Le tout jeune « Réseau contre la répression, pour la libération des détenus d’opinions et pour les libertés démocratiques » dénonce, dans son 5e communiqué, les dérives policières et « se félicite de la détermination constante des citoyens et des nombreux appels lancés pour la libération des détenus d’opinion », en donnant une liste non-exhaustive de personnes arrêtées et condamne «ces agissements sans nom et appelle les citoyens à la vigilance, à plus de fermeté et de mobilisation jusqu’à ce que les droits des citoyens soient totalement respectés, et que les détenus d’opinion soient tous libérés ».

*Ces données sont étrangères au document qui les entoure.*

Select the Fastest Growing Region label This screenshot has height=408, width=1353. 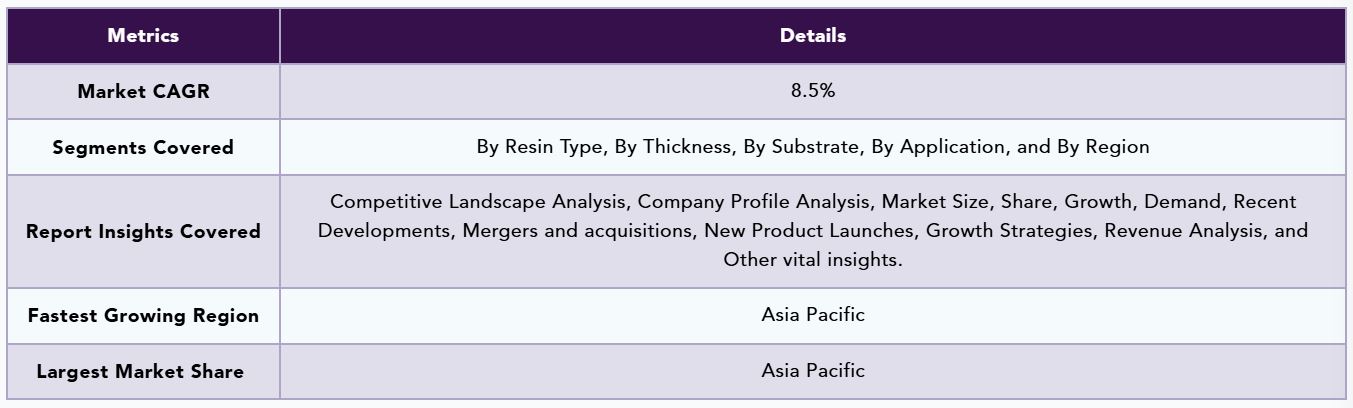click(143, 315)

Zenati avertit, Sadi accuse
Côté personnalités nationales, Djamel Zenati, figure emblématique du Mouvement berbère, n’a pas tardé à réagir aux arrestations du 19e vendredi. « La division du mouvement entraînera inévitablement la division du pays », a alerté l’ancien directeur de campagne de feu Hocine Aït Ahmed. Dans une réaction sur sa page Facebook, Zenati a expliqué que devant cette situation « chacun doit mesurer les conséquences de ses actes ». L’allusion est claire. Saïd Sadi, lui, est plus direct. Dans une tribune postée hier sur sa page sur l’espace bleu, l’ancien président du RCD écrit : « Les abus ordonnés par le chef de l’état-major ne sont pas seulement dangereux pour la patrie, la paix civile et la démocratie. Ils sont aussi d’une irresponsable vulgarité puisqu’à la violence hors la loi, désormais assumée, ils additionnent l’ignorance et l’aveuglement sectaire ». Sadi fera remarquer que ces arrestations pour un emblème qui « appartient autant aux Kabyles qu’aux Chaouis, aux habitants de l’Ouarsenis, ceux de Skikda, Médéa ou de Tlemcen. Les Rifains du Maroc, les fils de Titaouine en Tunisie ou les fiers montagnards de l’Adrar Nefoussa de Libye », concernent souvent « des jeunes, garçons et filles, qui veulent vivre dans un pays libre, pluriel et tolérant et évoluer en intelligence et solidarité dans un voisinage apaisé ». Pour le fondateur du RCD, « il apparaît clairement que ce qui est recherché à travers ces attaques, c’est la réouverture des fractures provoquées de longue date par le système FLN pour empêcher la cohésion de la nation de se faire dans le respect général par et pour tout un chacun ».
L’indignation et la dénonciation de ses dérives policières ne se limitent plus aux partis et aux acteurs dits de la société civile. On assiste de plus en plus à l’expression et à la mobilisation citoyenne autour des questions de la libération des détenus d’opinion, des libertés individuelles et du droit à l’exercice démocratique comme c’est le cas à Ouzellaguen, Aokas ou Aïn Bénian. Les corporations ne sont pas en reste, les avocats montent au créneau avec de nouveaux collectifs qui s’engagent à défendre tous les détenus du Hirak.
Au-delà des appréhensions des uns et des autres, une détermination sans faille et une mobilisation ascendante se profilent dans les jours à venir pour barrer la route à ce que certains analystes qualifient, d’ores et déjà, d’OPA hostile sur le Hirak ou de tentative de contre-révolution.